Questions from a statutory employee:
One thing I’m not sure about is Section 105 medical expenses. I’m a full-time life insurance agent classified as a statutory employee. The company I work for takes the health premiums out of my statutory employee W-2 commission checks. In other words, I pay for my health insurance with a reduction in commissions.

I have three questions:
Question 1. Does this arrangement preclude me from using the Section 105 plan entirely?
Question 2. Could I have my employee-wife pay all the out-of-pocket expenses and then have my business reimburse those expenses through a 105 plan so that I’m at least getting the benefit of deductibles, prescriptions, etc. on my Schedule C?
Question 3. My accountant and I debated for a while about filing two Schedule Cs. With two Schedule Cs, do the expenses have to be pro rata between the income I earn as a W-2 statutory employee and the income from my 1099 securities business? That’s how we filed in 2018, but we couldn’t find any definitive answer from the IRS. Any information you have would be greatly appreciated.
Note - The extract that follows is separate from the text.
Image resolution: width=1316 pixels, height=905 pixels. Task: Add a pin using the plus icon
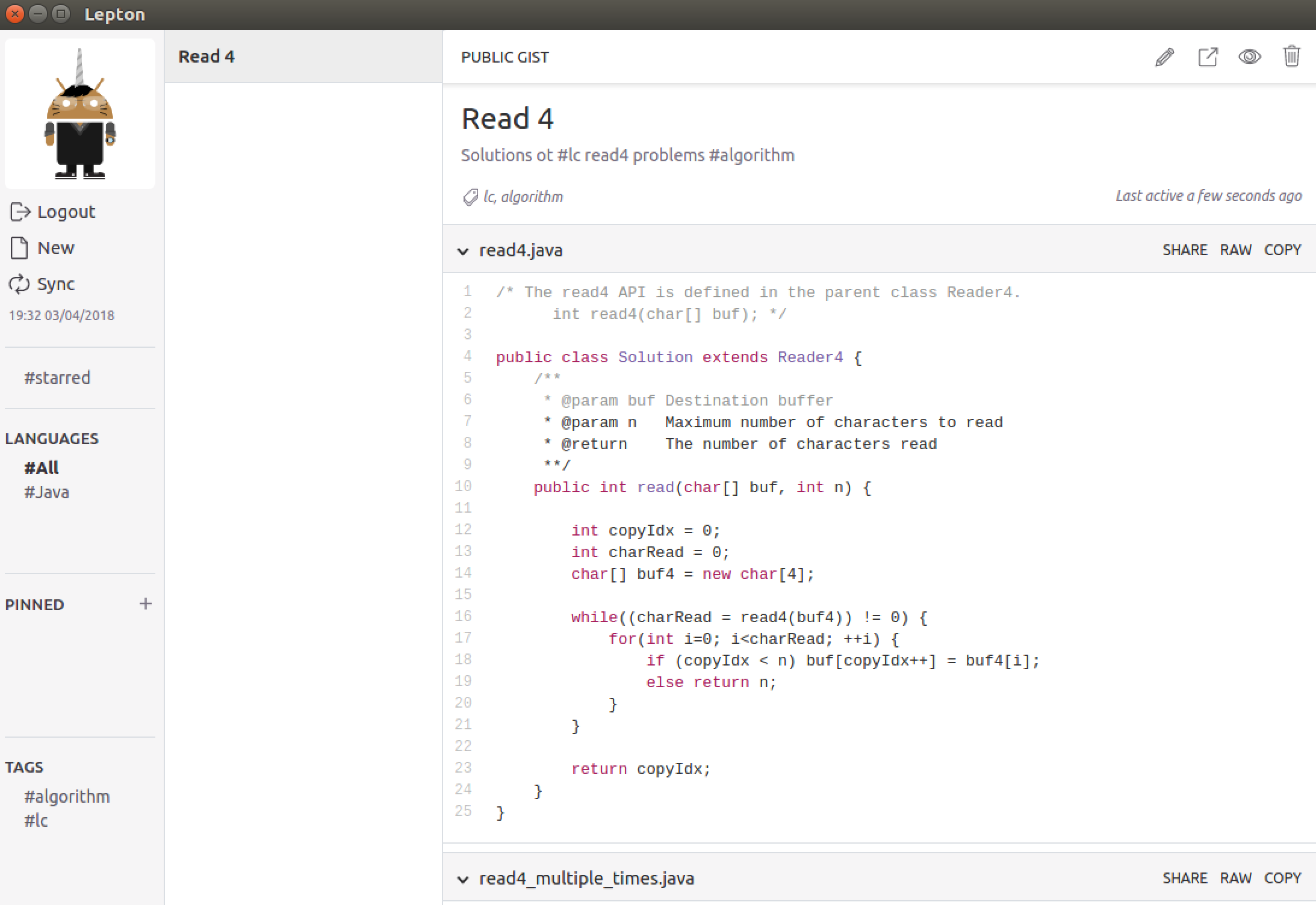tap(146, 604)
The answers here will likely make you smile more.

Creating the Best Section 105 Deduction

With the Section 105 medical plan done properly, you will deduct 100 percent of your family’s medical expenses, including copays, deductibles, and the entire cost of the health insurance that the company takes from your commissions.

Here’s how to deal with all the medical expenses and get them into a position where they are business deductions:

Step 1. Have your spouse reimburse you for the cost of insurance that’s taken from your statutory income. Also have your spouse reimburse you for any other expenses you pay personally. The goal is to get all the family medical expenses for insurance, out-of-pocket, etc. into your spouse’s separate checking account.
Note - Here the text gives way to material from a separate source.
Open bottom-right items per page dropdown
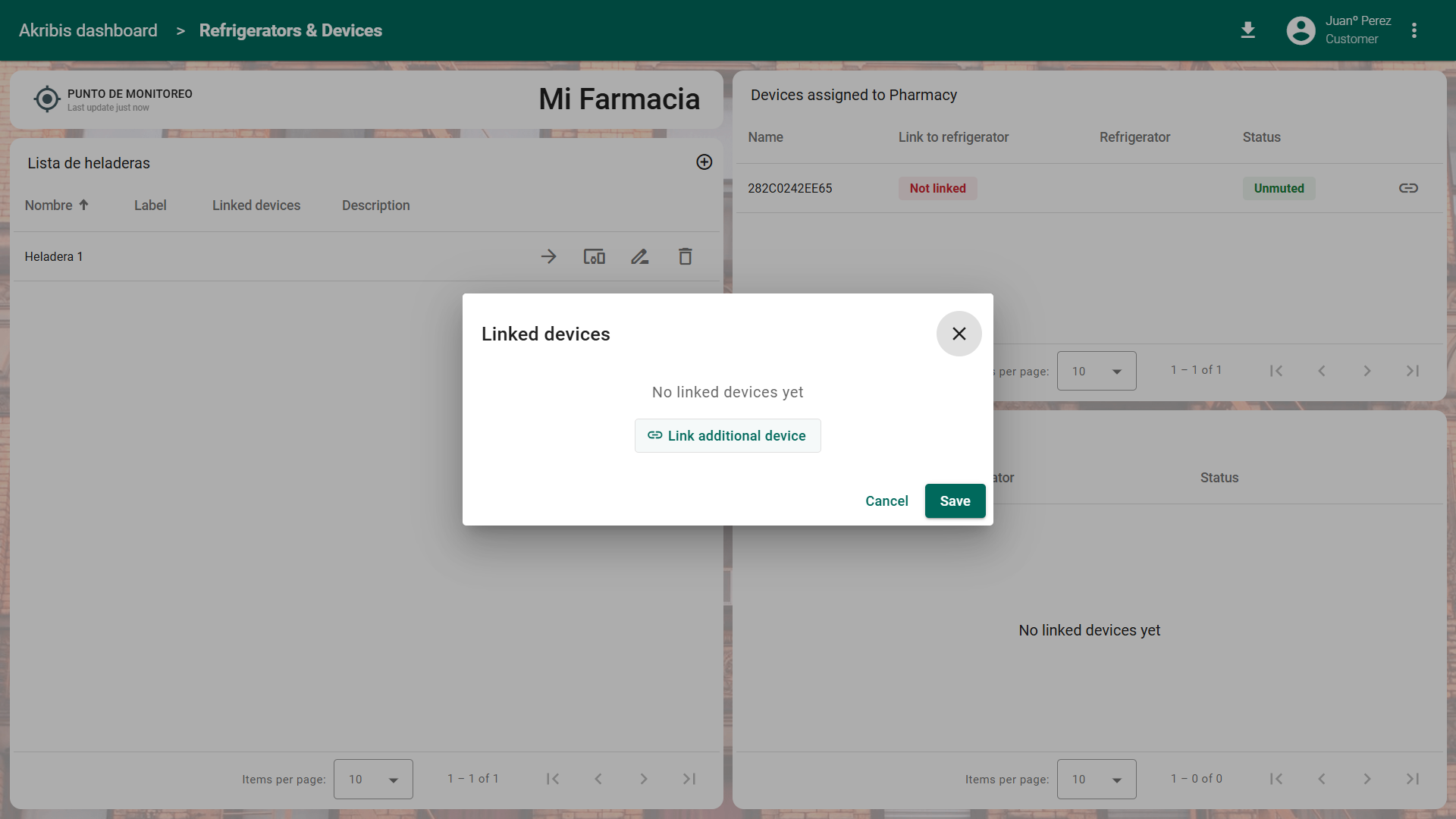 click(1097, 779)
Step 2. Write a business check to reimburse your spouse for all the medical expenses, which she will submit to you on an expense reimbursement request form.
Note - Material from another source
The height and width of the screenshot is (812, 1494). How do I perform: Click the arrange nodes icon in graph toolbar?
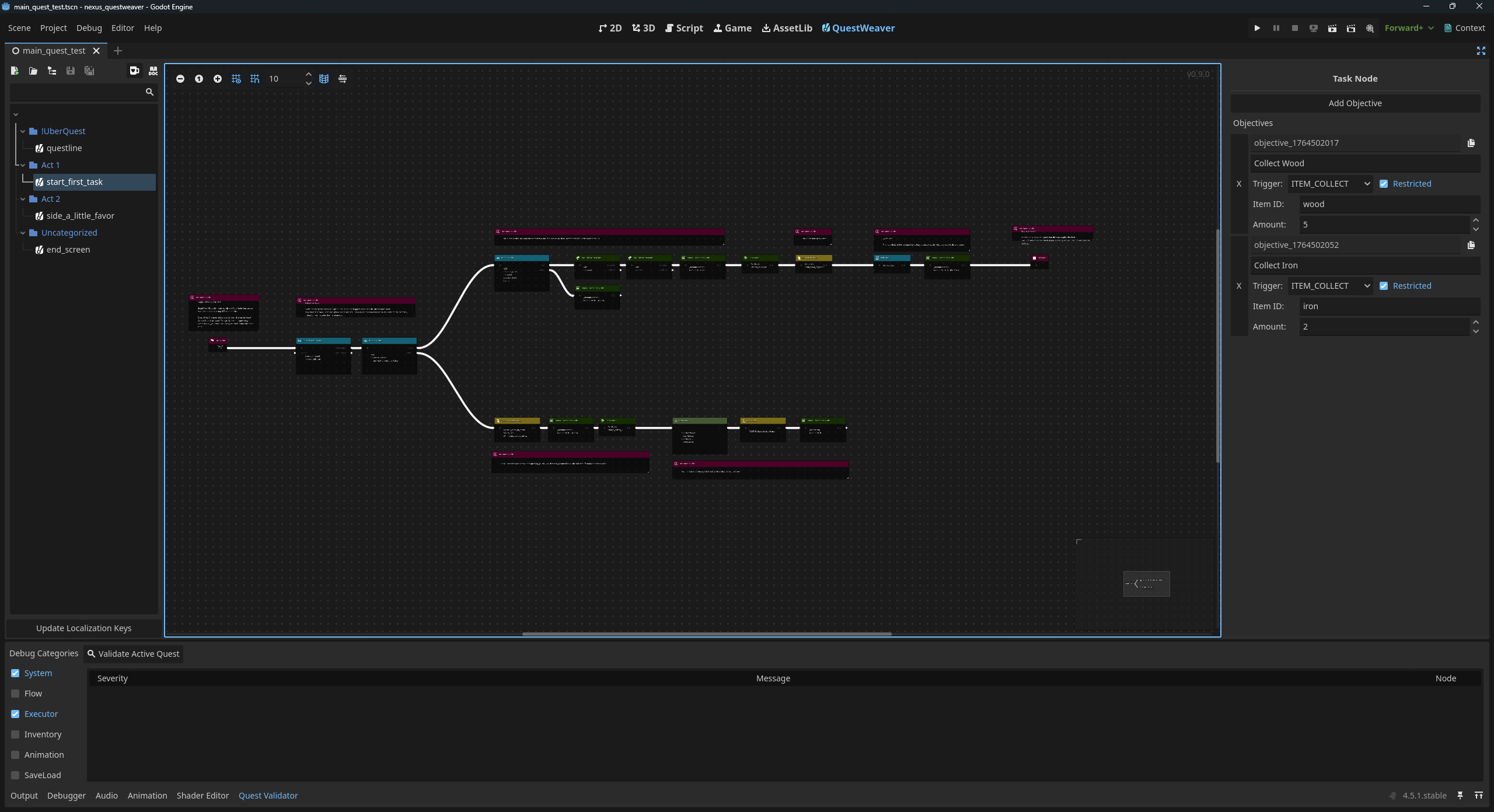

See Good News for 105 Plans for why we recommend that your employee-wife reimburse you for the health insurance costs taken from your commission income.

For the big picture on the 105 plan, see Blueprint for Employee-Spouse 105-HRA (Health Reimbursement Arrangement).

Two Schedule Cs are Required

As to the Schedule Cs, you must file one for your W-2 statutory income and another for your 1099 securities income. Page C-5 of the Schedule C instructions states:1

If you had both self-employment income and statutory employee income, you must file two Schedule Cs. You cannot use Schedule C-EZ or combine these amounts on a single Schedule C.

You will receive the most benefit from your Section 105 medical reimbursement plan if you can claim the expenses against your 1099 income because that will reduce your self-employment taxes.

But more than likely, your spouse is helping you in both your 1099 business and your statutory employee business, and that requires some type of allocation of the expenses. Gross income is the most common allocation method.

But perhaps the time your spouse spends on each business would give you a better result for the Section 105 plan allocation. If so, use the time-allocation method for the Section 105 expenses.

1 2018 Instructions for Schedule C, dated Nov. 16, 2018, p. C-5.